_Exercise objective_
Reproduce exactly the span of lines beginning at the one with "The image size is (1204, 1003)." and ending at the last line of the data below, omitting pictures.

_Record extracts_
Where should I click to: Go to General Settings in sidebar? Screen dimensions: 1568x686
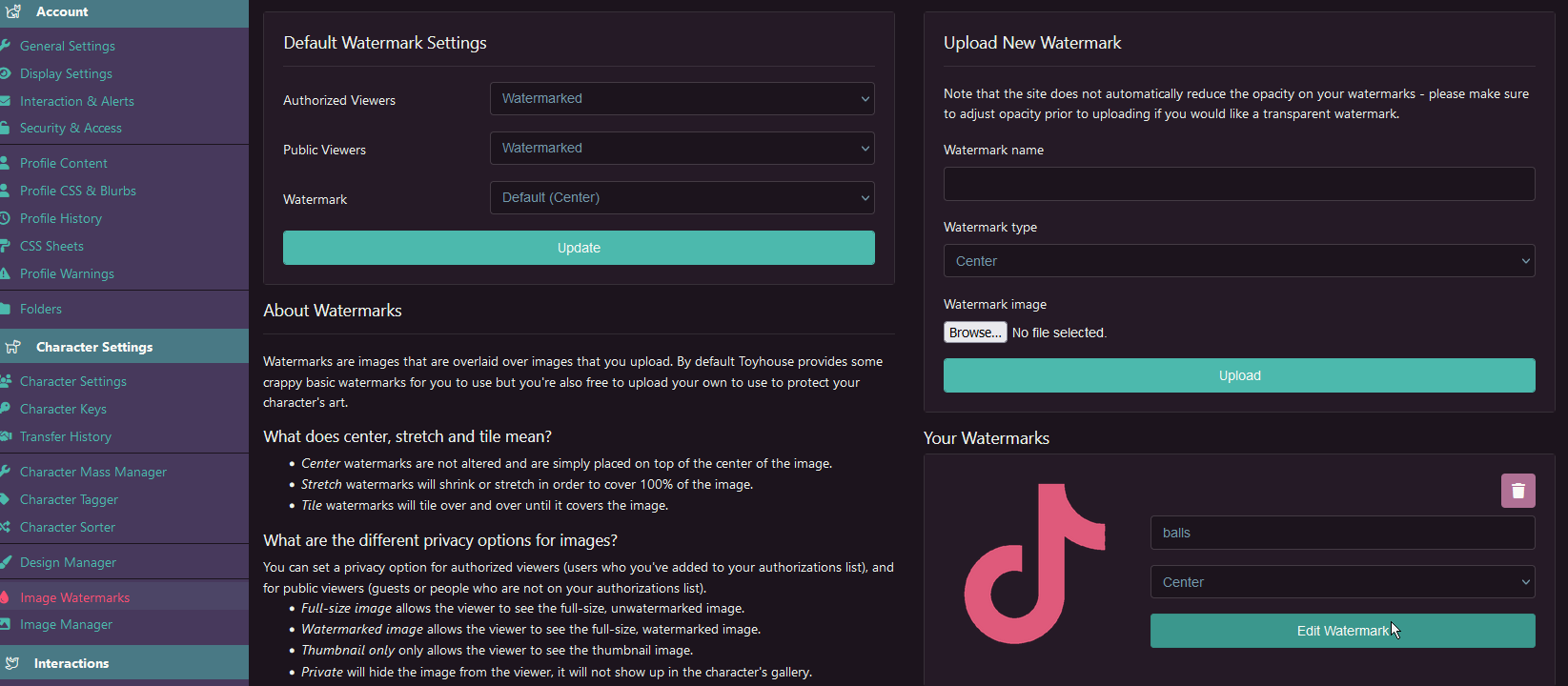[67, 46]
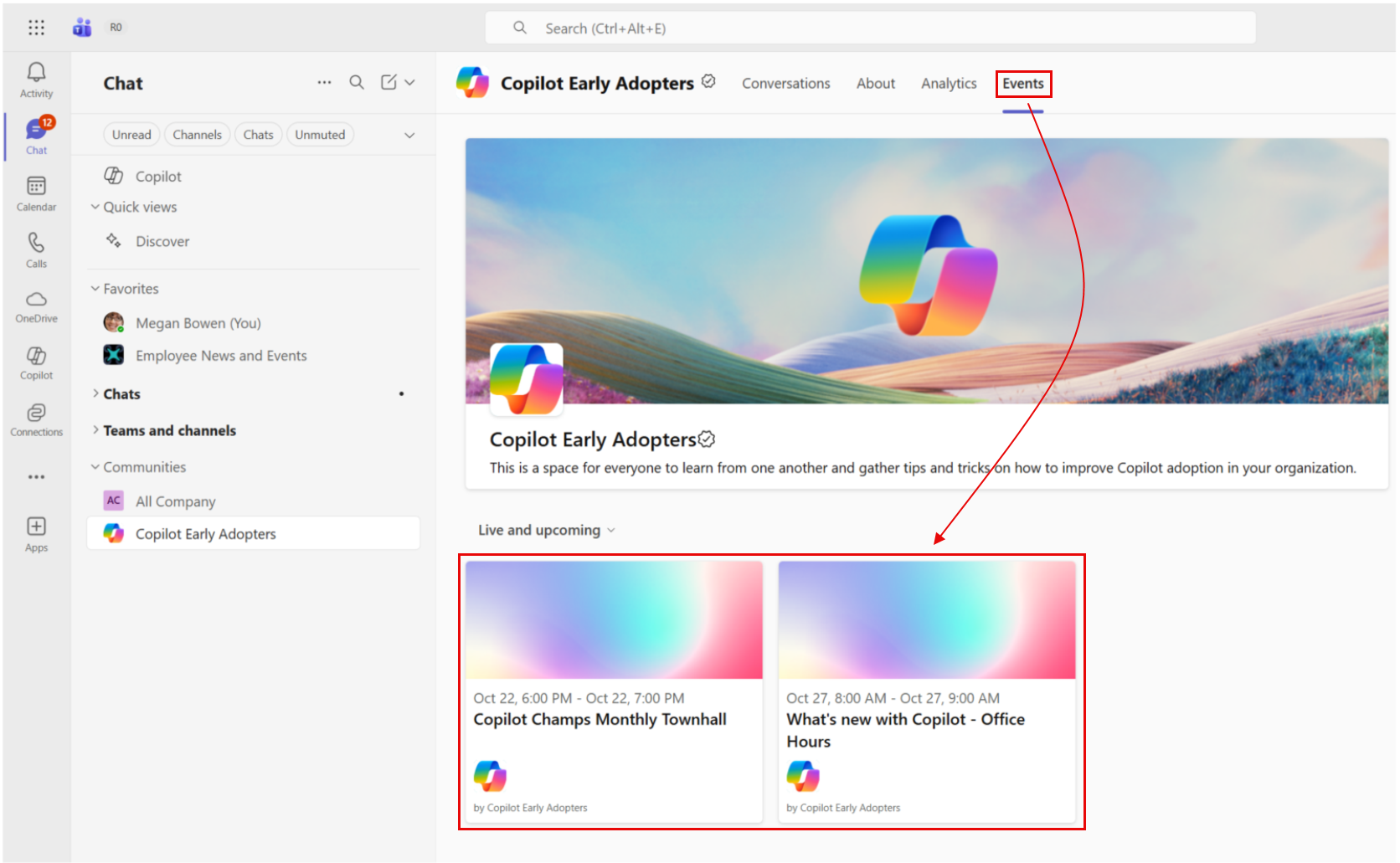Switch to the Analytics tab
This screenshot has width=1400, height=863.
click(x=949, y=84)
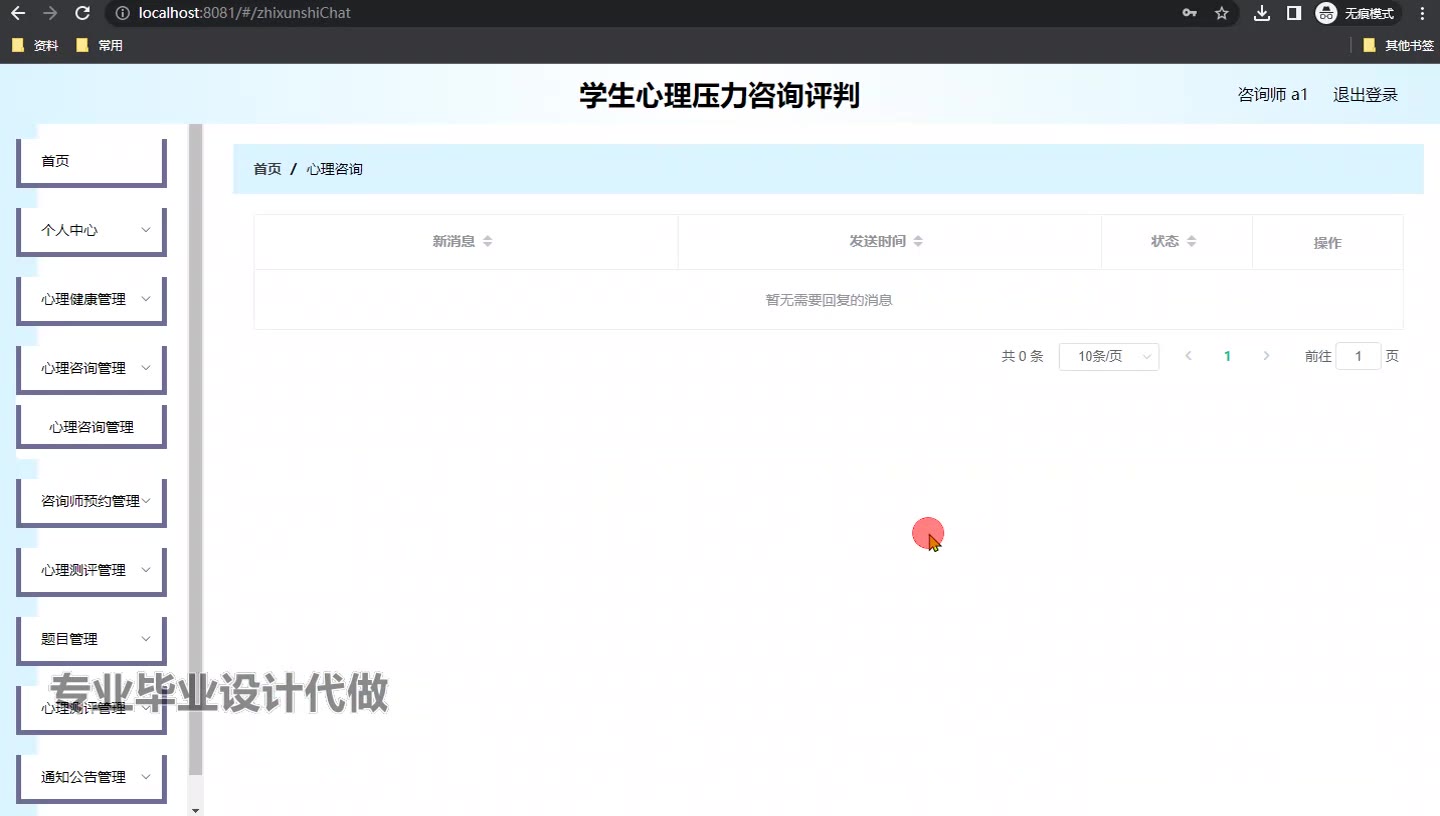Image resolution: width=1440 pixels, height=816 pixels.
Task: Open the browser downloads icon
Action: click(x=1262, y=13)
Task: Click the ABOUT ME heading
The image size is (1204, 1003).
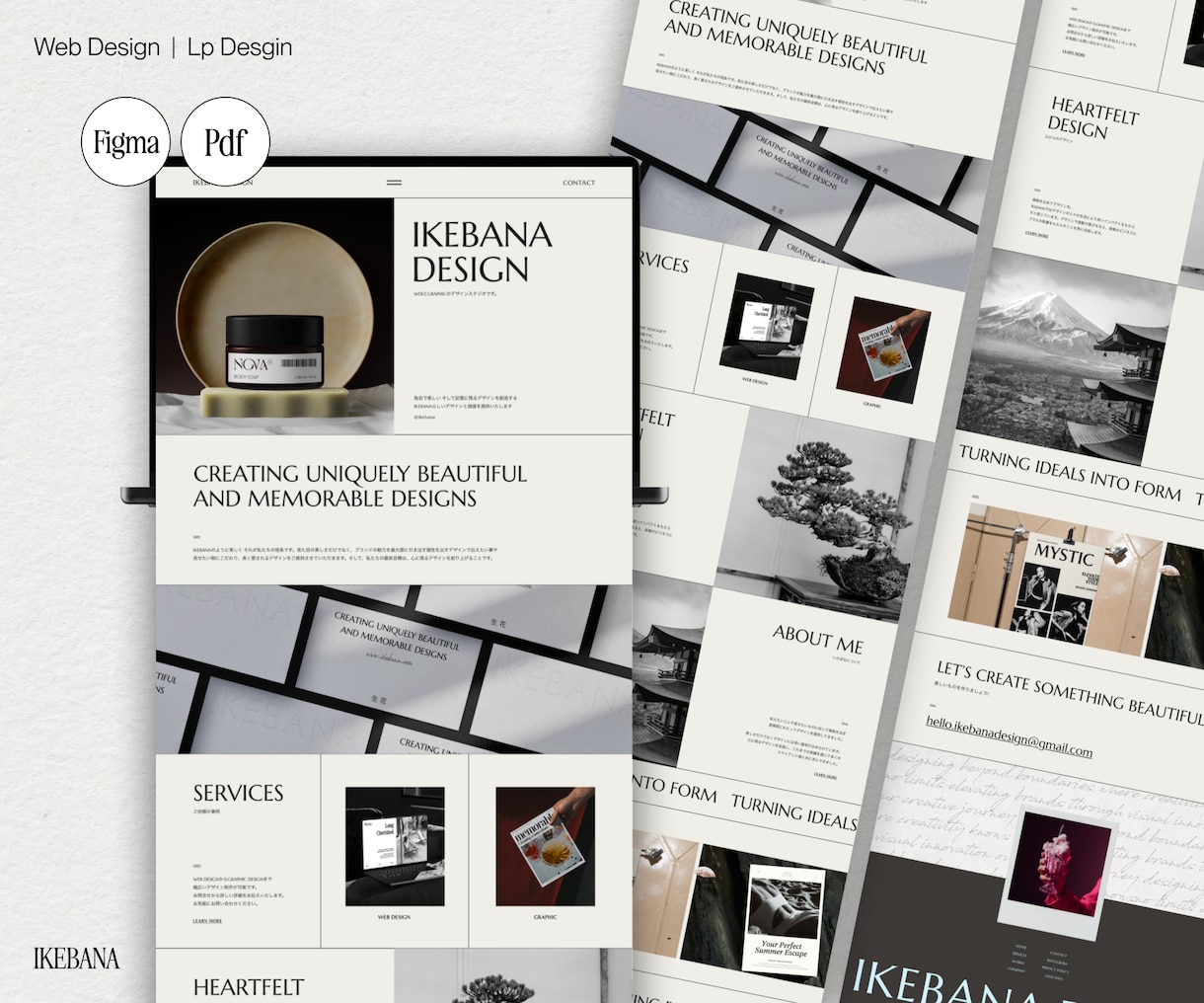Action: (818, 640)
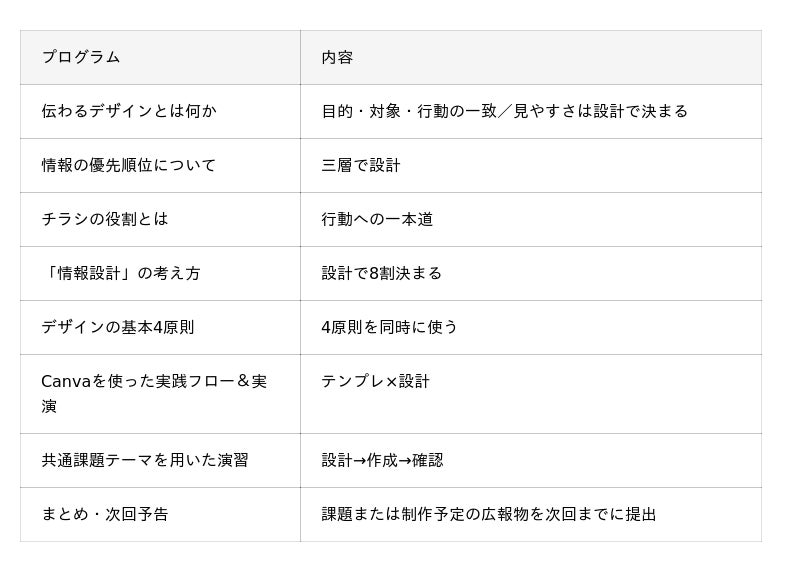The height and width of the screenshot is (572, 800).
Task: Click the プログラム column header
Action: coord(81,58)
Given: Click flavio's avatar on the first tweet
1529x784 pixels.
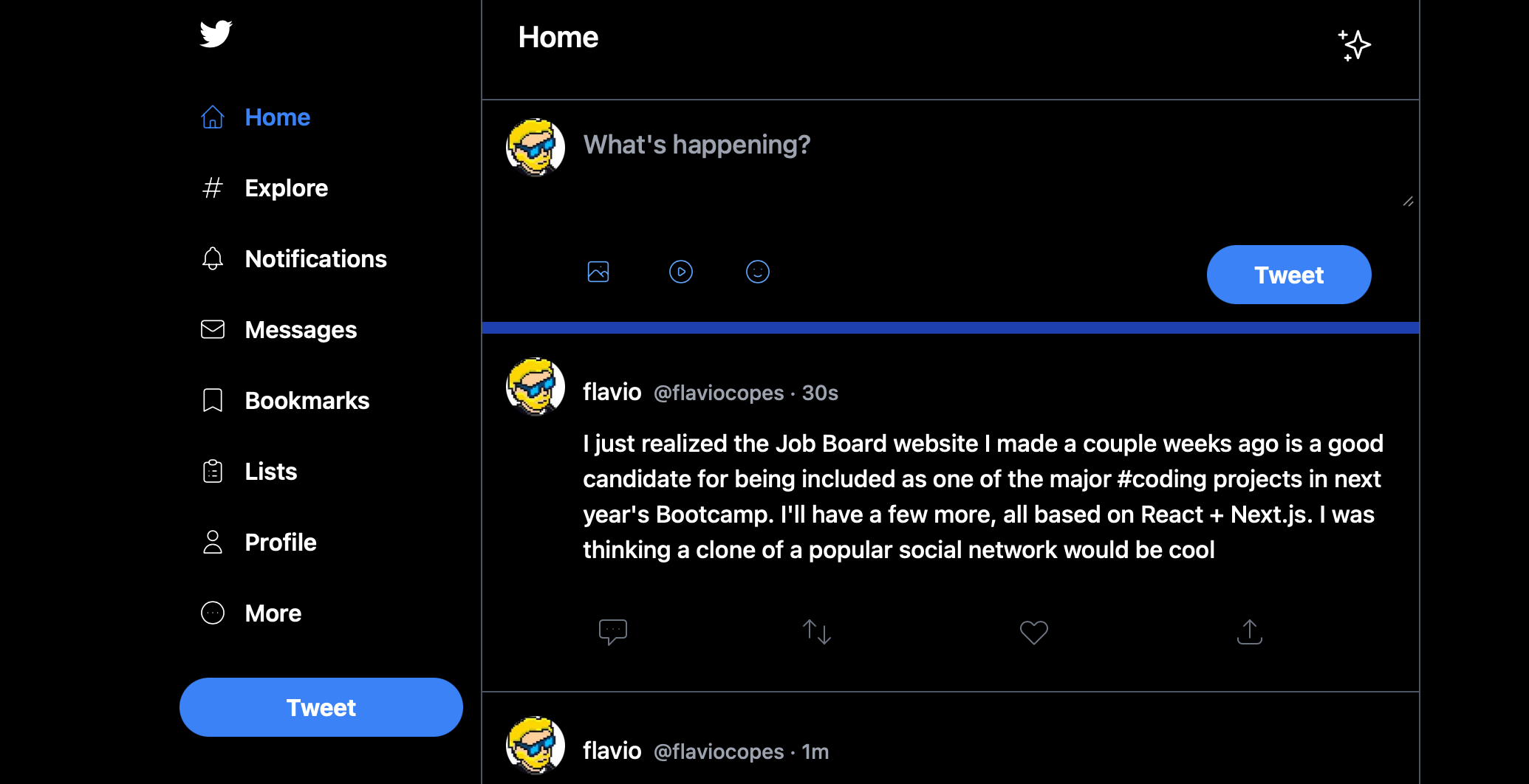Looking at the screenshot, I should pyautogui.click(x=536, y=387).
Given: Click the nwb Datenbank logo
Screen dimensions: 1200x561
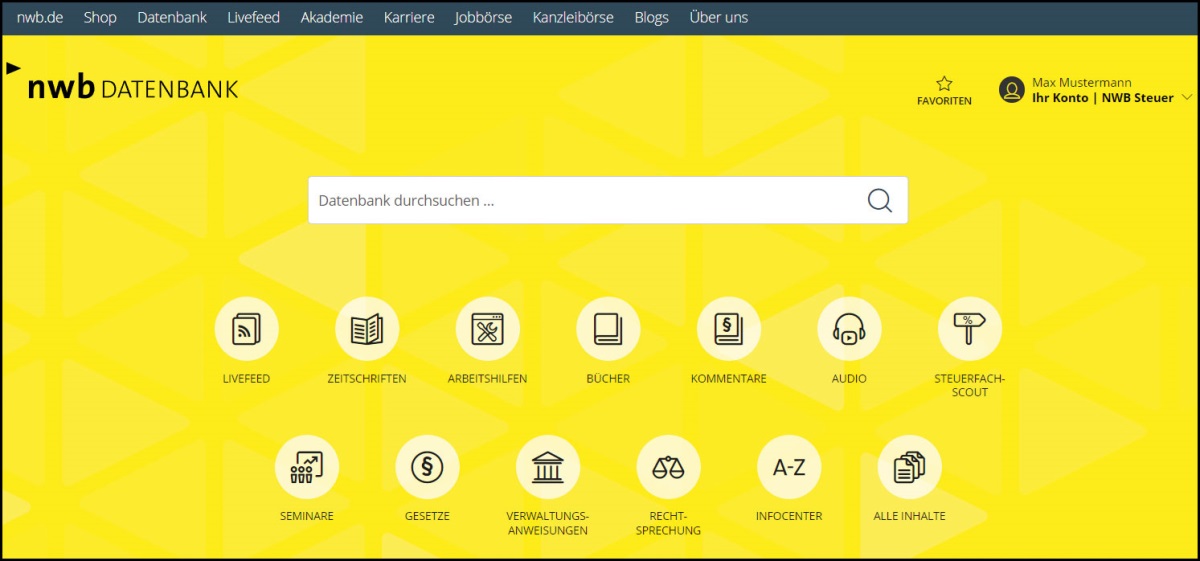Looking at the screenshot, I should click(132, 88).
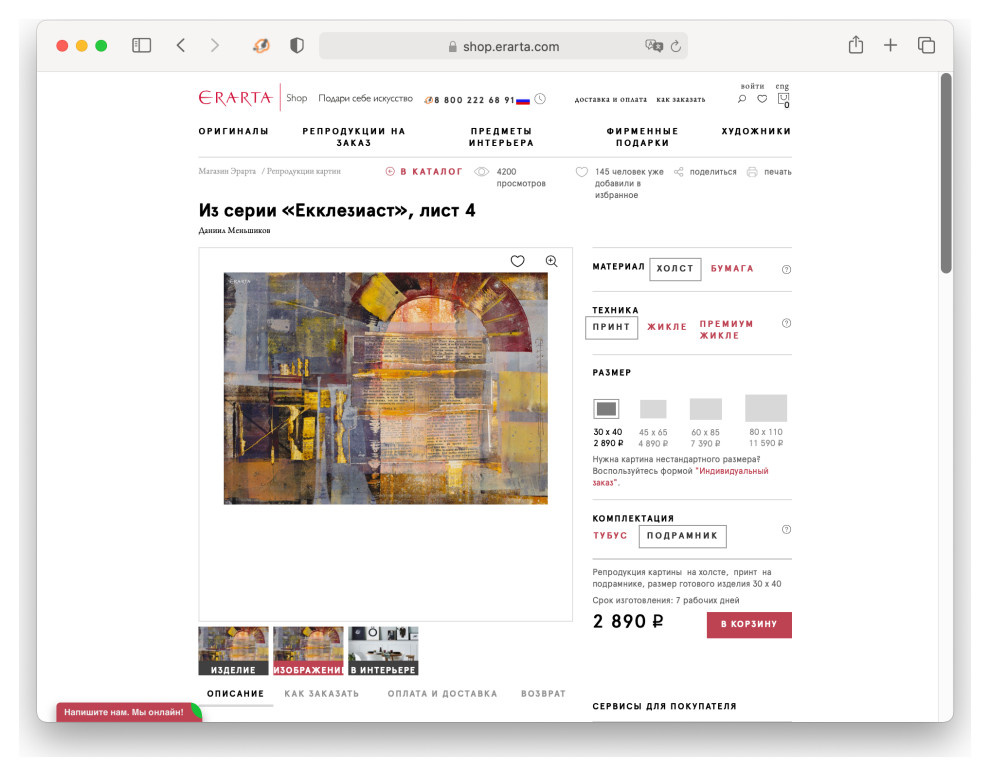The image size is (990, 776).
Task: Switch to Как заказать tab
Action: pyautogui.click(x=321, y=694)

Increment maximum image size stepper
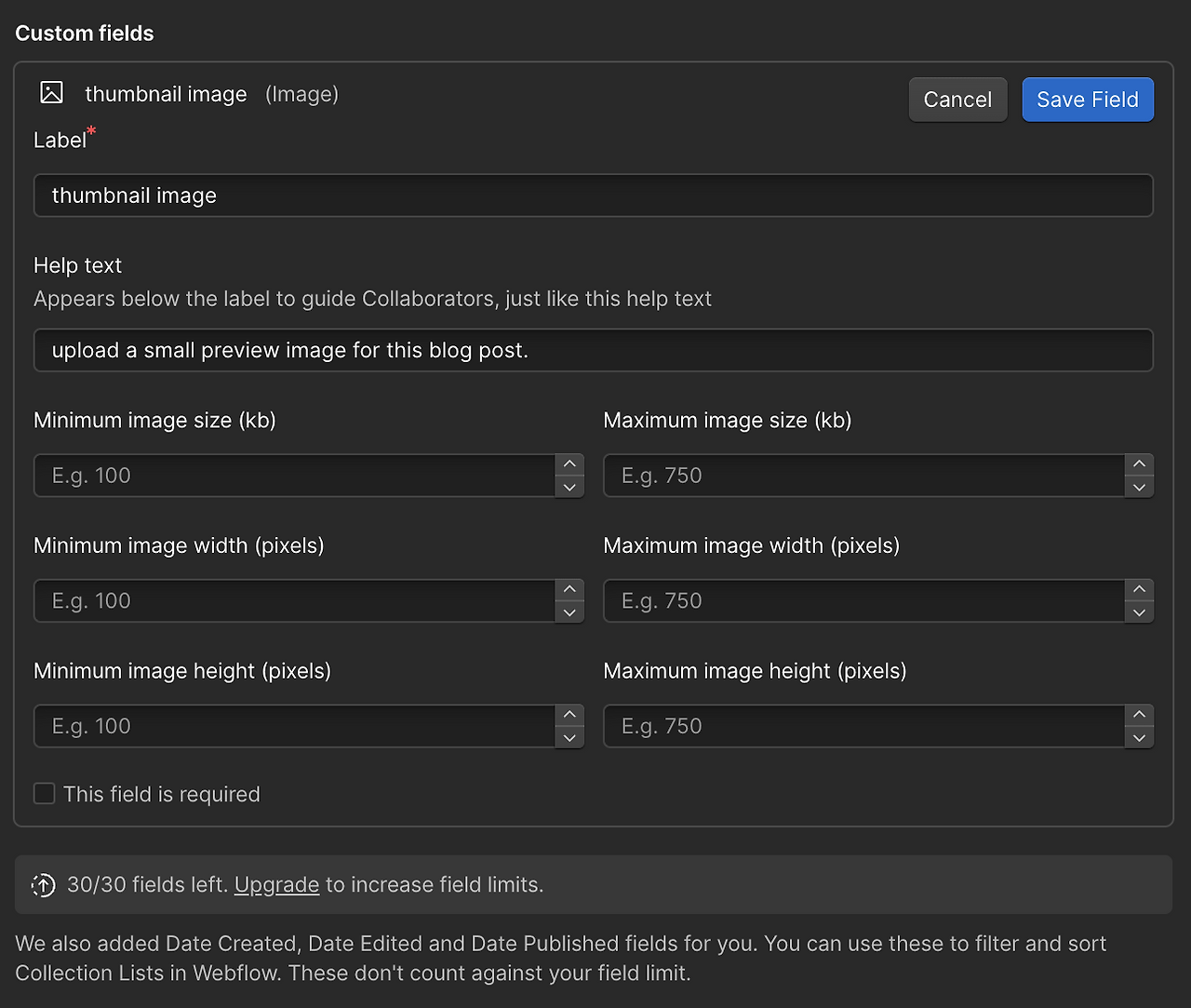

_Finished exercise_
The image size is (1204, 1003).
Action: (818, 640)
The height and width of the screenshot is (572, 800).
Task: Click the プログラム column header
Action: coord(81,58)
Given: Click flavio's avatar on the first tweet
1529x784 pixels.
Looking at the screenshot, I should pyautogui.click(x=536, y=387).
Given: Click the nwb Datenbank logo
Screen dimensions: 1200x561
Looking at the screenshot, I should click(132, 88).
The image size is (990, 776).
Task: Switch to Как заказать tab
Action: pyautogui.click(x=321, y=694)

Increment maximum image size stepper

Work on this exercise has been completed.